[Start of section]

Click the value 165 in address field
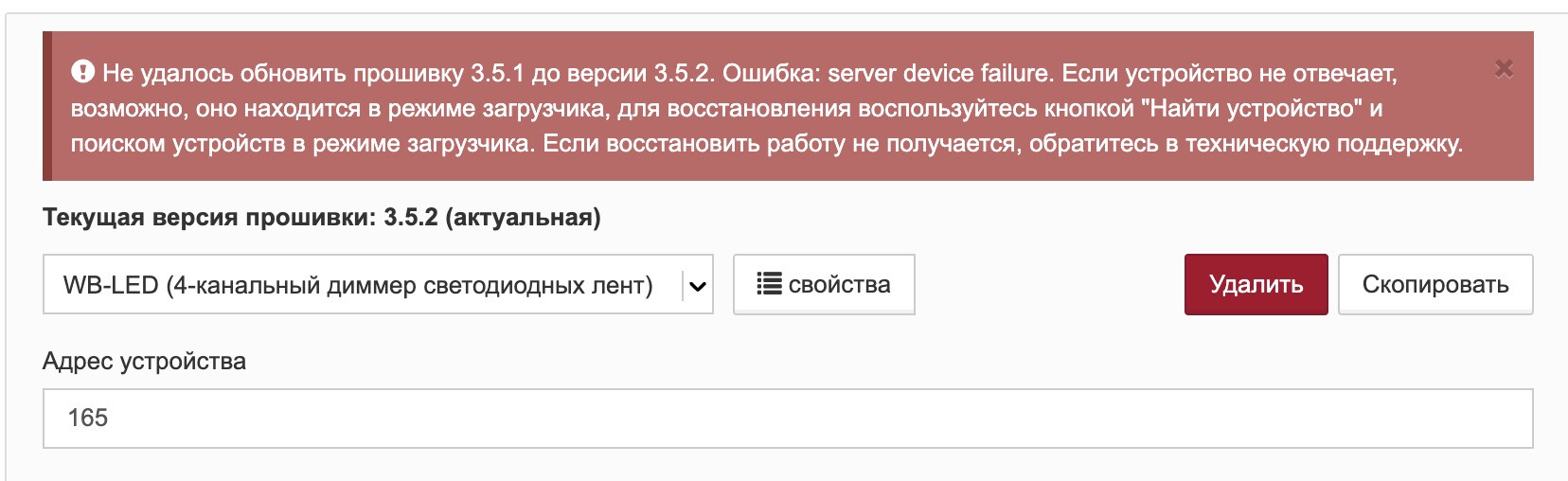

[End of section]
[Start of section]

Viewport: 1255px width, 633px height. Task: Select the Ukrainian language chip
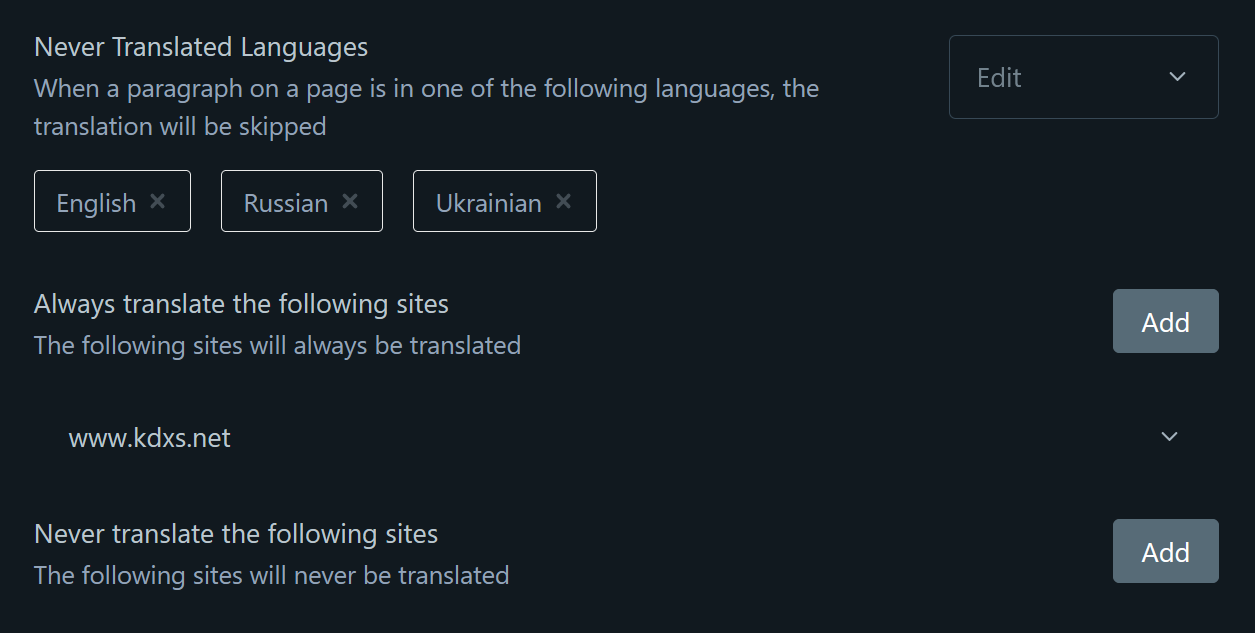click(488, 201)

[End of section]
[Start of section]

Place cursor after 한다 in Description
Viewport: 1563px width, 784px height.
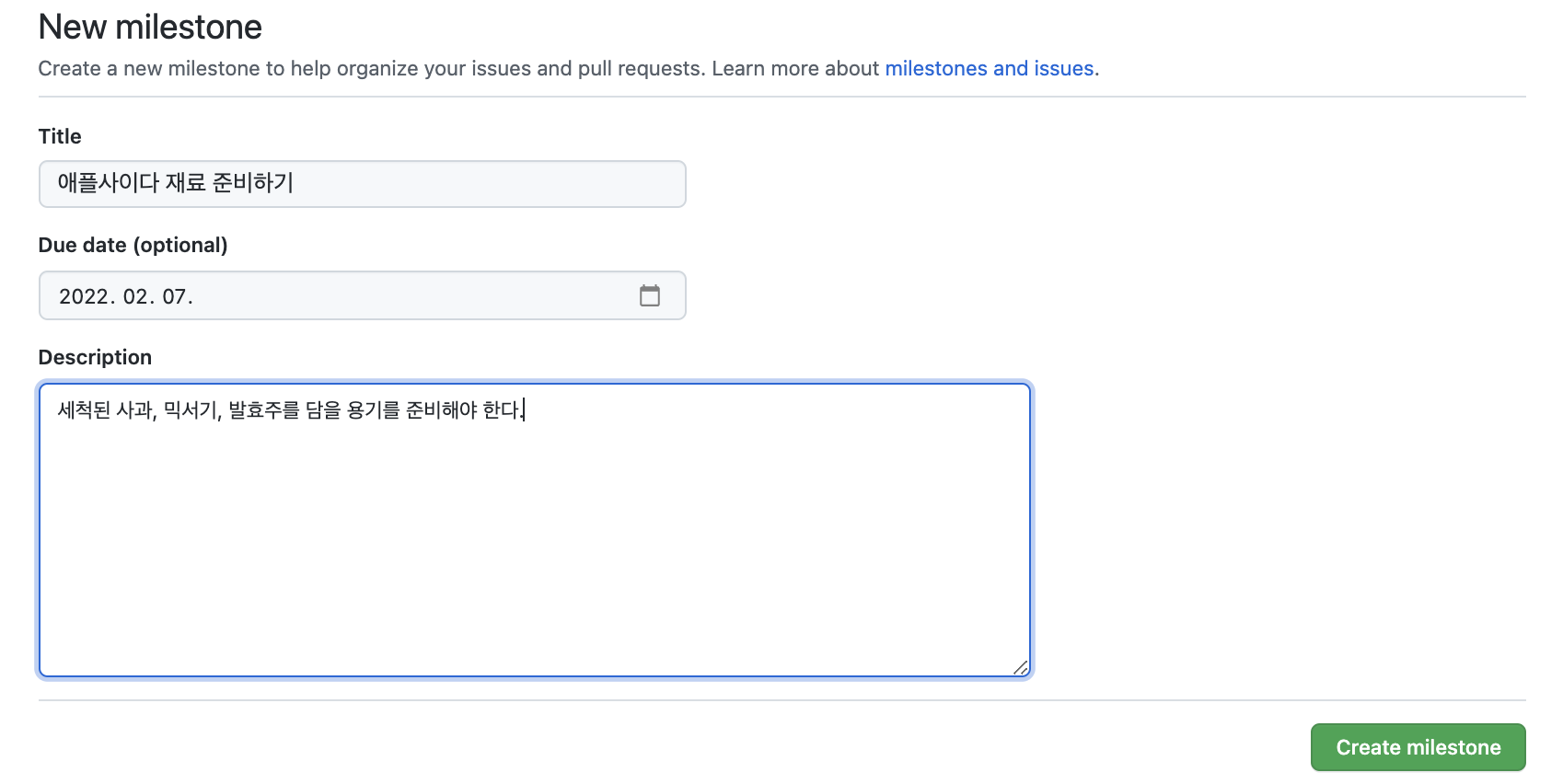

[End of section]

Work request -> Set down, exactly as they appear above, all lines from the one that has "Place cursor after 한다 in Description" down to the one that has "Viewport: 1563px width, 784px height.", including those two and no others.

Output for this exercise ->
Place cursor after 한다 in Description
Viewport: 1563px width, 784px height.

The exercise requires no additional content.